EXERCISE DESCRIPTION: Please print every item below line for line, without changing anything.

[Collected data]
<<<<

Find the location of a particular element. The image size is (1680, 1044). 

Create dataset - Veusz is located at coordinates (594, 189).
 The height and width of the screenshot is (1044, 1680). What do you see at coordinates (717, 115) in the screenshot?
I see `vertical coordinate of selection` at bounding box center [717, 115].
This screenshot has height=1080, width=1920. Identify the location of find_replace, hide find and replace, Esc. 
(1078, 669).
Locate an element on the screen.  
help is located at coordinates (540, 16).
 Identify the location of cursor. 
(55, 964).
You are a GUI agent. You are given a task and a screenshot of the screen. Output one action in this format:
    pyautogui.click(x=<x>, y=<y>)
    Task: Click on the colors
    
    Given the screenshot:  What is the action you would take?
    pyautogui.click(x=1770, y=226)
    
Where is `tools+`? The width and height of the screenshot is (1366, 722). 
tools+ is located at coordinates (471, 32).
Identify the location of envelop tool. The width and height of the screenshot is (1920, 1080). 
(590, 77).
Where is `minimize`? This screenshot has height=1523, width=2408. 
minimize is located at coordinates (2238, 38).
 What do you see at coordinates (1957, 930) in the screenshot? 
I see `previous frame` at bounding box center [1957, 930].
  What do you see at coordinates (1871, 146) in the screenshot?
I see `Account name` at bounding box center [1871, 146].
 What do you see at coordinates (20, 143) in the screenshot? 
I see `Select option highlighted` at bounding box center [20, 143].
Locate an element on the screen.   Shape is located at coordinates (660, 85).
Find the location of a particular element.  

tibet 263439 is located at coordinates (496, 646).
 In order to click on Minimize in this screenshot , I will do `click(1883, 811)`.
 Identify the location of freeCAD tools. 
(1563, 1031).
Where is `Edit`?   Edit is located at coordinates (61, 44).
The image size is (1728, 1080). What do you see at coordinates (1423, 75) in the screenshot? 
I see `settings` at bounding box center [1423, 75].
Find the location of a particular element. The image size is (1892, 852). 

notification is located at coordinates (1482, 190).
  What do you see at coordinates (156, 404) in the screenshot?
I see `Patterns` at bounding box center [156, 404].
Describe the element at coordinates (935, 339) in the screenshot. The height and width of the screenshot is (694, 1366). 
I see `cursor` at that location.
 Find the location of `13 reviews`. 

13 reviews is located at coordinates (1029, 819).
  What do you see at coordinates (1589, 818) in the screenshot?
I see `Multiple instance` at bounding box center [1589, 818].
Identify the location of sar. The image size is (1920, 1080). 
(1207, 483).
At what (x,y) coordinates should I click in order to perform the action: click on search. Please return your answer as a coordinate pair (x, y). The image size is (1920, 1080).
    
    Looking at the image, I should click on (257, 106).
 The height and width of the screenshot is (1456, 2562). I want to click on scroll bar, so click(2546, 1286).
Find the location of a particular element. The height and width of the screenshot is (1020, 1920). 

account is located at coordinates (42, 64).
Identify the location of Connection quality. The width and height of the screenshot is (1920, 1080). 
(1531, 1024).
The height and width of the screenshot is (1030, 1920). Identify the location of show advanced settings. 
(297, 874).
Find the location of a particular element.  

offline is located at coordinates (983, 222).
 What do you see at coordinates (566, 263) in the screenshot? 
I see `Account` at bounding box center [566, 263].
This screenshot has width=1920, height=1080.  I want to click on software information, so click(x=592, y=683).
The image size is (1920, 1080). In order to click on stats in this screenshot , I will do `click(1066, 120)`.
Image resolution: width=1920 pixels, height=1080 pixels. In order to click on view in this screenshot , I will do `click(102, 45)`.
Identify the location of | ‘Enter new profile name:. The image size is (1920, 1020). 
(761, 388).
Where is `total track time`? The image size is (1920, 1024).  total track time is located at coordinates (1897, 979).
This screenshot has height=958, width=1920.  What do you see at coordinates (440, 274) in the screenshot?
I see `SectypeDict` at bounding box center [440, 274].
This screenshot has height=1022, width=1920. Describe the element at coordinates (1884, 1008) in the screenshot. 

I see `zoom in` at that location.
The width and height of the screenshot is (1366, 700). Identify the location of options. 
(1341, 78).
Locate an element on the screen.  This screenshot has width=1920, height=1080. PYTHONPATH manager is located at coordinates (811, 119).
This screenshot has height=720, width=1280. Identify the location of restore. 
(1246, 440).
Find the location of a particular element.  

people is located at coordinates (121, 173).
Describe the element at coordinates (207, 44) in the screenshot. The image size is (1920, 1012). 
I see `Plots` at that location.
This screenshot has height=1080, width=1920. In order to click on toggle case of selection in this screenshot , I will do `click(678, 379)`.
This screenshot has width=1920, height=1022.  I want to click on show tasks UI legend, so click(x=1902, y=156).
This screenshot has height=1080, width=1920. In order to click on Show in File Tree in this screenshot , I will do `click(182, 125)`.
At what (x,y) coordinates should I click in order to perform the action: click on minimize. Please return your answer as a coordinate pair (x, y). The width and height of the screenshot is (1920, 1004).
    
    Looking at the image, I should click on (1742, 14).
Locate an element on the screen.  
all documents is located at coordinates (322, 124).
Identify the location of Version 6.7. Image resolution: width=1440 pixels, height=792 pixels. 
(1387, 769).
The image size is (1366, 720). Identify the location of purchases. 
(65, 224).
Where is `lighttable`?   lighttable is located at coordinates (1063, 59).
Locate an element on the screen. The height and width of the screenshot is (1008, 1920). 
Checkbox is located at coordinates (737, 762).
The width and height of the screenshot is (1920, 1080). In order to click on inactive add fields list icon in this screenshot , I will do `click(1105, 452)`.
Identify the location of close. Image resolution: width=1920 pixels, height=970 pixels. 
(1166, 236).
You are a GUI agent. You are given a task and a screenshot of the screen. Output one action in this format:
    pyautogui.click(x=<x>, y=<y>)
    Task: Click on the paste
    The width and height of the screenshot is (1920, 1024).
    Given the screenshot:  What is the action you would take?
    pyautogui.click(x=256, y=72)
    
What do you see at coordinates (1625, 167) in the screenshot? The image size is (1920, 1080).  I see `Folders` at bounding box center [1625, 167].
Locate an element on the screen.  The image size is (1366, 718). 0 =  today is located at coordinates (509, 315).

>>>>

EXERCISE OUTPUT:
Find the location of a particular element. The image size is (1680, 1044). 

Create dataset - Veusz is located at coordinates (594, 189).
 The height and width of the screenshot is (1044, 1680). What do you see at coordinates (717, 115) in the screenshot?
I see `vertical coordinate of selection` at bounding box center [717, 115].
This screenshot has height=1080, width=1920. Identify the location of find_replace, hide find and replace, Esc. 
(1078, 669).
Locate an element on the screen.  
help is located at coordinates (540, 16).
 Identify the location of cursor. 
(55, 964).
You are a GUI agent. You are given a task and a screenshot of the screen. Output one action in this format:
    pyautogui.click(x=<x>, y=<y>)
    Task: Click on the colors
    
    Given the screenshot:  What is the action you would take?
    pyautogui.click(x=1770, y=226)
    
Where is `tools+`? The width and height of the screenshot is (1366, 722). 
tools+ is located at coordinates (471, 32).
Identify the location of envelop tool. The width and height of the screenshot is (1920, 1080). 
(590, 77).
Where is `minimize`? This screenshot has height=1523, width=2408. 
minimize is located at coordinates (2238, 38).
 What do you see at coordinates (1957, 930) in the screenshot? 
I see `previous frame` at bounding box center [1957, 930].
  What do you see at coordinates (1871, 146) in the screenshot?
I see `Account name` at bounding box center [1871, 146].
 What do you see at coordinates (20, 143) in the screenshot? 
I see `Select option highlighted` at bounding box center [20, 143].
Locate an element on the screen.   Shape is located at coordinates (660, 85).
Find the location of a particular element.  

tibet 263439 is located at coordinates (496, 646).
 In order to click on Minimize in this screenshot , I will do `click(1883, 811)`.
 Identify the location of freeCAD tools. 
(1563, 1031).
Where is `Edit`?   Edit is located at coordinates (61, 44).
The image size is (1728, 1080). What do you see at coordinates (1423, 75) in the screenshot? 
I see `settings` at bounding box center [1423, 75].
Find the location of a particular element. The image size is (1892, 852). 

notification is located at coordinates (1482, 190).
  What do you see at coordinates (156, 404) in the screenshot?
I see `Patterns` at bounding box center [156, 404].
Describe the element at coordinates (935, 339) in the screenshot. The height and width of the screenshot is (694, 1366). 
I see `cursor` at that location.
 Find the location of `13 reviews`. 

13 reviews is located at coordinates (1029, 819).
  What do you see at coordinates (1589, 818) in the screenshot?
I see `Multiple instance` at bounding box center [1589, 818].
Identify the location of sar. The image size is (1920, 1080). 
(1207, 483).
At what (x,y) coordinates should I click in order to perform the action: click on search. Please return your answer as a coordinate pair (x, y). The image size is (1920, 1080).
    
    Looking at the image, I should click on (257, 106).
 The height and width of the screenshot is (1456, 2562). I want to click on scroll bar, so click(2546, 1286).
Find the location of a particular element. The height and width of the screenshot is (1020, 1920). 

account is located at coordinates (42, 64).
Identify the location of Connection quality. The width and height of the screenshot is (1920, 1080). 
(1531, 1024).
The height and width of the screenshot is (1030, 1920). Identify the location of show advanced settings. 
(297, 874).
Find the location of a particular element.  

offline is located at coordinates (983, 222).
 What do you see at coordinates (566, 263) in the screenshot? 
I see `Account` at bounding box center [566, 263].
This screenshot has width=1920, height=1080.  I want to click on software information, so click(x=592, y=683).
The image size is (1920, 1080). In order to click on stats in this screenshot , I will do `click(1066, 120)`.
Image resolution: width=1920 pixels, height=1080 pixels. In order to click on view in this screenshot , I will do `click(102, 45)`.
Identify the location of | ‘Enter new profile name:. The image size is (1920, 1020). 
(761, 388).
Where is `total track time`? The image size is (1920, 1024).  total track time is located at coordinates (1897, 979).
This screenshot has height=958, width=1920.  What do you see at coordinates (440, 274) in the screenshot?
I see `SectypeDict` at bounding box center [440, 274].
This screenshot has height=1022, width=1920. Describe the element at coordinates (1884, 1008) in the screenshot. 

I see `zoom in` at that location.
The width and height of the screenshot is (1366, 700). Identify the location of options. 
(1341, 78).
Locate an element on the screen.  This screenshot has width=1920, height=1080. PYTHONPATH manager is located at coordinates (811, 119).
This screenshot has height=720, width=1280. Identify the location of restore. 
(1246, 440).
Find the location of a particular element.  

people is located at coordinates (121, 173).
Describe the element at coordinates (207, 44) in the screenshot. The image size is (1920, 1012). 
I see `Plots` at that location.
This screenshot has height=1080, width=1920. In order to click on toggle case of selection in this screenshot , I will do `click(678, 379)`.
This screenshot has width=1920, height=1022.  I want to click on show tasks UI legend, so click(x=1902, y=156).
This screenshot has height=1080, width=1920. In order to click on Show in File Tree in this screenshot , I will do `click(182, 125)`.
At what (x,y) coordinates should I click in order to perform the action: click on minimize. Please return your answer as a coordinate pair (x, y). The width and height of the screenshot is (1920, 1004).
    
    Looking at the image, I should click on (1742, 14).
Locate an element on the screen.  
all documents is located at coordinates (322, 124).
Identify the location of Version 6.7. Image resolution: width=1440 pixels, height=792 pixels. 
(1387, 769).
The image size is (1366, 720). Identify the location of purchases. 
(65, 224).
Where is `lighttable`?   lighttable is located at coordinates (1063, 59).
Locate an element on the screen. The height and width of the screenshot is (1008, 1920). 
Checkbox is located at coordinates (737, 762).
The width and height of the screenshot is (1920, 1080). In order to click on inactive add fields list icon in this screenshot , I will do `click(1105, 452)`.
Identify the location of close. Image resolution: width=1920 pixels, height=970 pixels. 
(1166, 236).
You are a GUI agent. You are given a task and a screenshot of the screen. Output one action in this format:
    pyautogui.click(x=<x>, y=<y>)
    Task: Click on the paste
    The width and height of the screenshot is (1920, 1024).
    Given the screenshot:  What is the action you would take?
    pyautogui.click(x=256, y=72)
    
What do you see at coordinates (1625, 167) in the screenshot? The image size is (1920, 1080).  I see `Folders` at bounding box center [1625, 167].
Locate an element on the screen.  The image size is (1366, 718). 0 =  today is located at coordinates (509, 315).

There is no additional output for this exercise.